The Transporter (2002) Dir: Corey Yuen

There's a moment in The Transporter when you just have to ignore the sheer idiocy of the plot, the ropy acting, the cheesy dialogue and sit back, with a grin on  your face and think, hey, I'm actually enjoying this. That moment comes when a topless Jason Statham pours a bucket of car oil over himself and takes out several bad guys in a slipping and sliding martial arts fight. It is both hilarious and wonderful in equal measure and it's not the only time that Statham gets his shirt off in this film.

I always thought my first ever blog post would be about Citizen Kane or Casablanca or Tokyo Story or one of a myriad of cinematic classics. And yet I find myself writing about a European action  B-movie. Why? Because (a) it's fun (b) it's my blog and (c) I'll write about whatever the hell I want.



Statham plays Frank Martin, the transporter of the title who will transport anything for a price. He has, of course, a code.

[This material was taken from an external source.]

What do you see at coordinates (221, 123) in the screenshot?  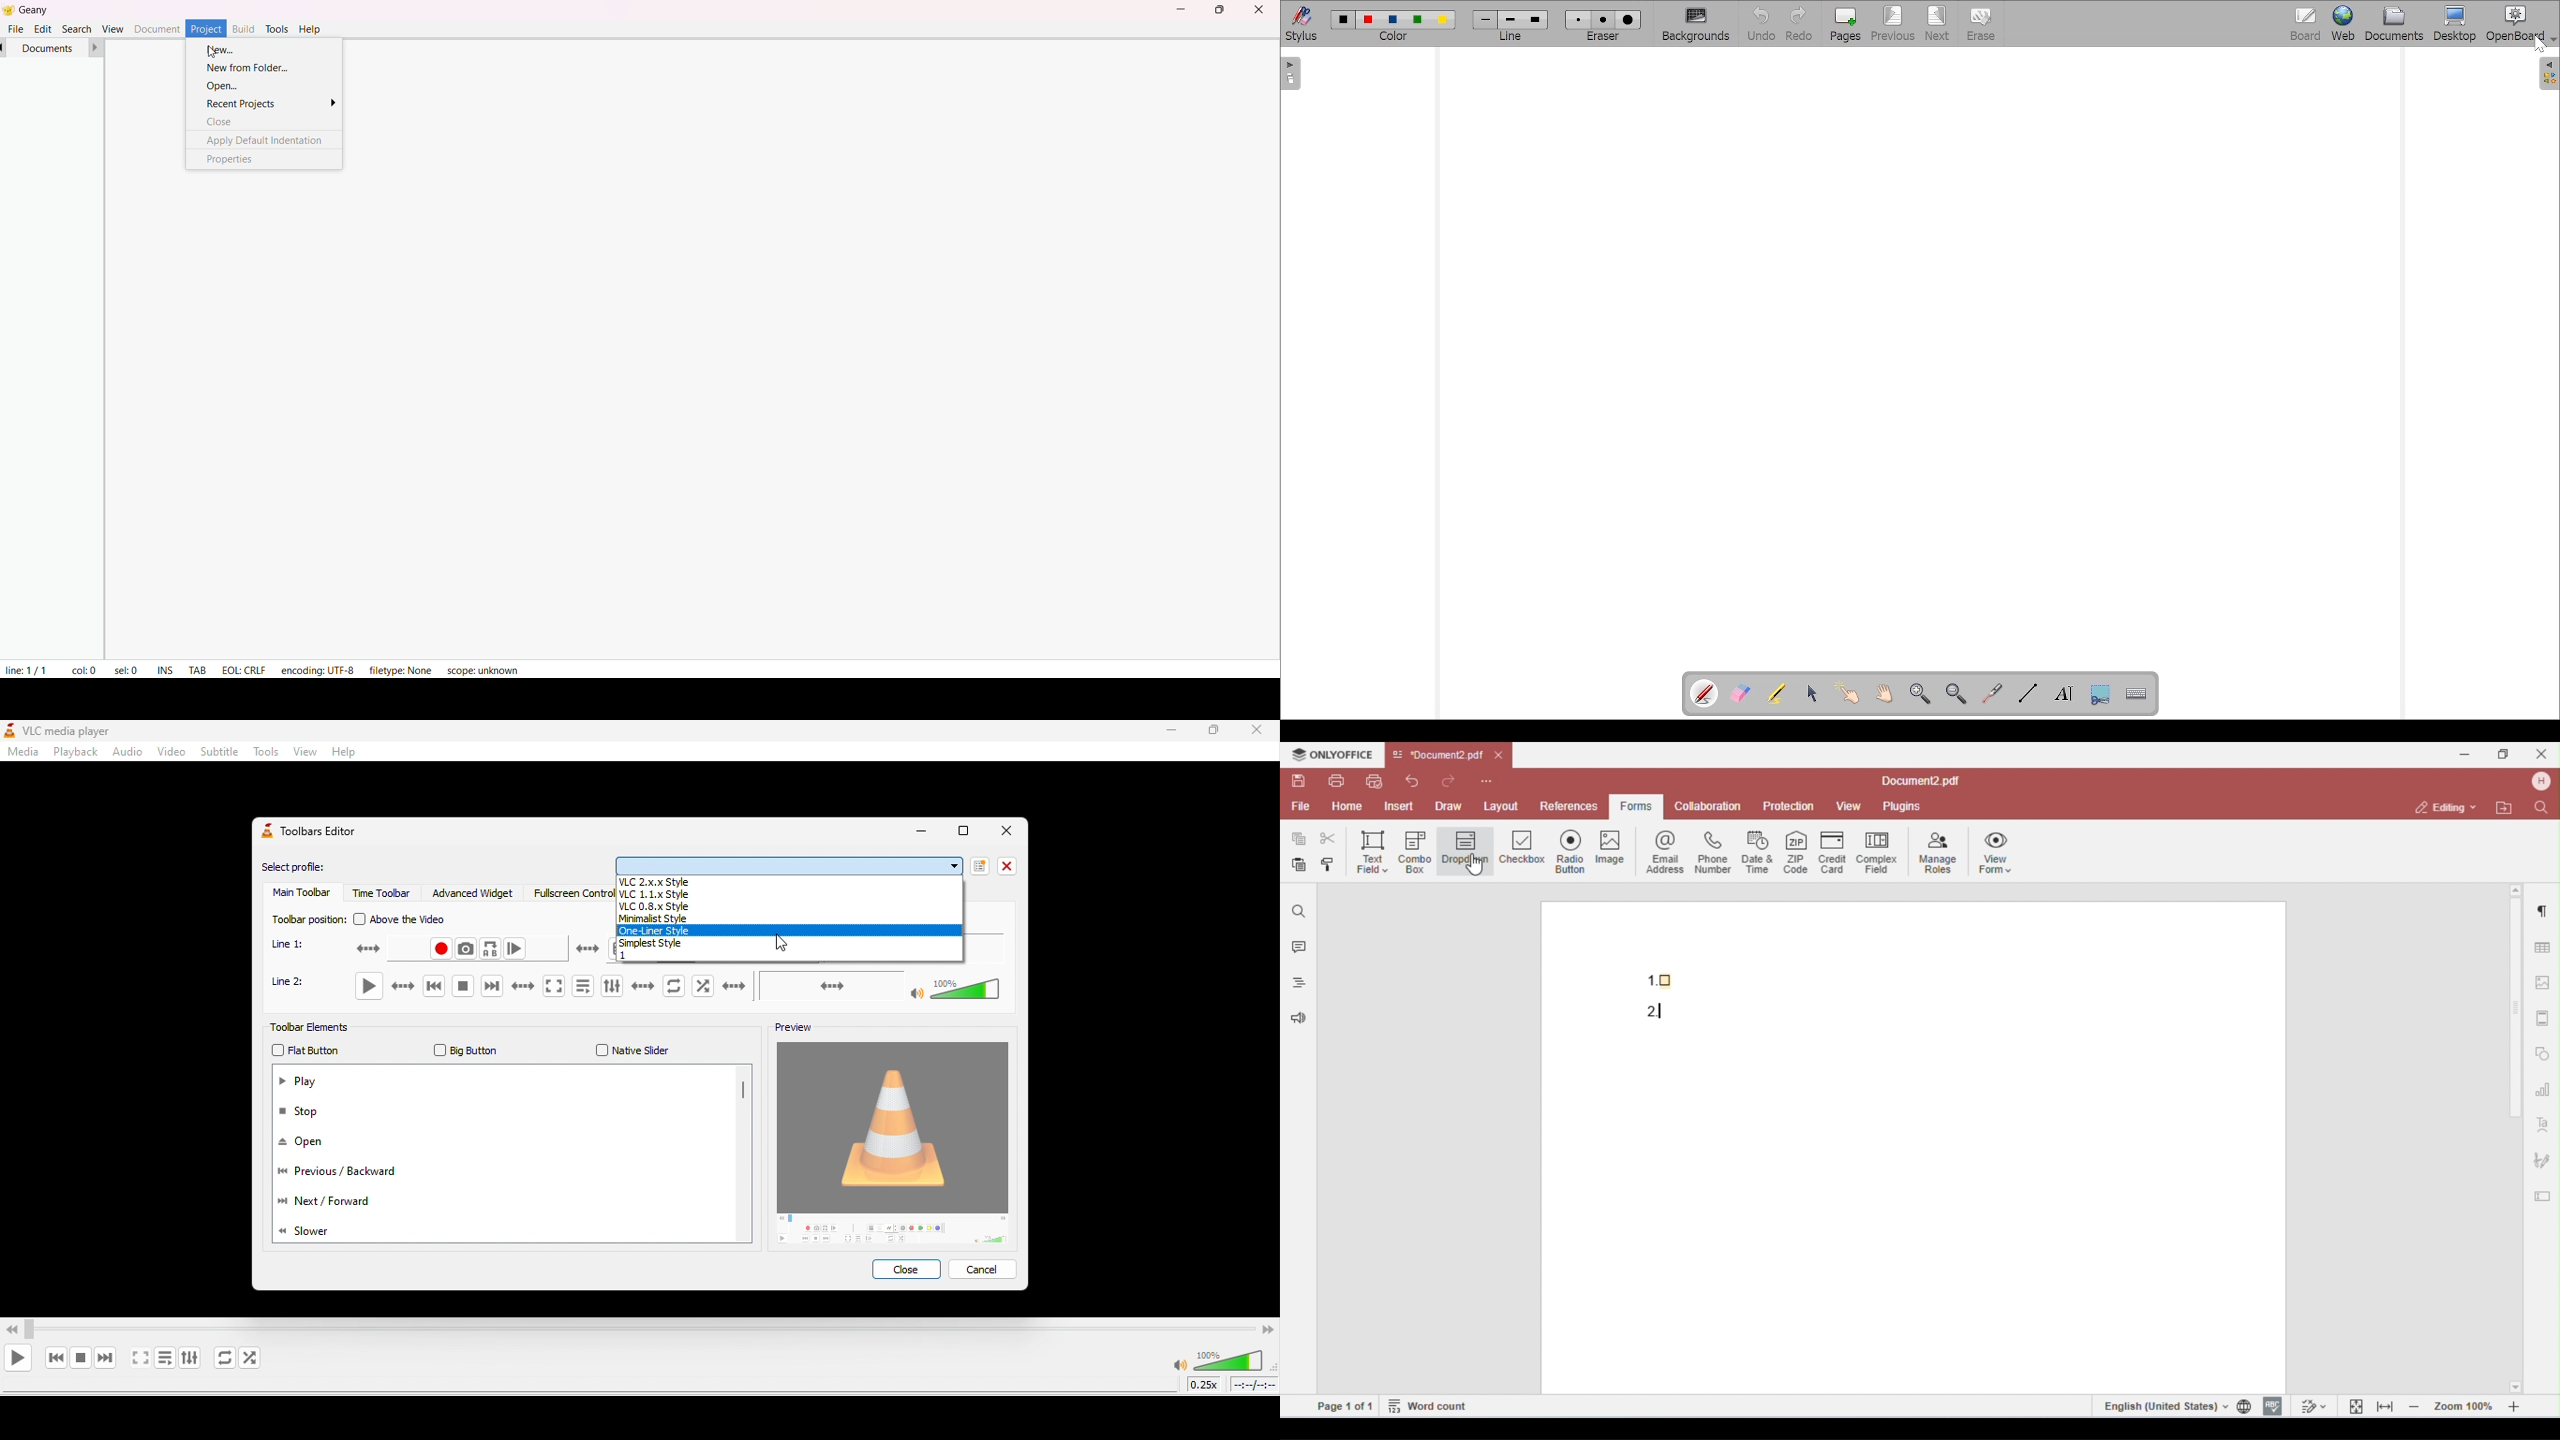 I see `close` at bounding box center [221, 123].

All anti-heroes in these types of film do and Frank's code consists of 3 cardinal rules:

1. Never change the deal
2. No names
3. Never look in the package

Of course, Frank breaks one of his own rules leading all sorts of nonsensical, people smuggling, building-exploding, airplane chasing, lorry-jumping and topless oil wrestling shenanigans and that's not something you'll see in Citizen Kane. (Orson Welles covered in oil, anyone?) The action scenes are well choreographed and, at a refreshing 92 mins, it zips along at a nice pace. I enjoyed it more than the most recent Bond effort

The Transporter is Ronseal film-making at its finest. It does exactly what it says on the tin and it makes no bones about it. It's not pretending to be something else. Statham knows his audience and gives them exactly what what they want. And it's hard not to cheer for that.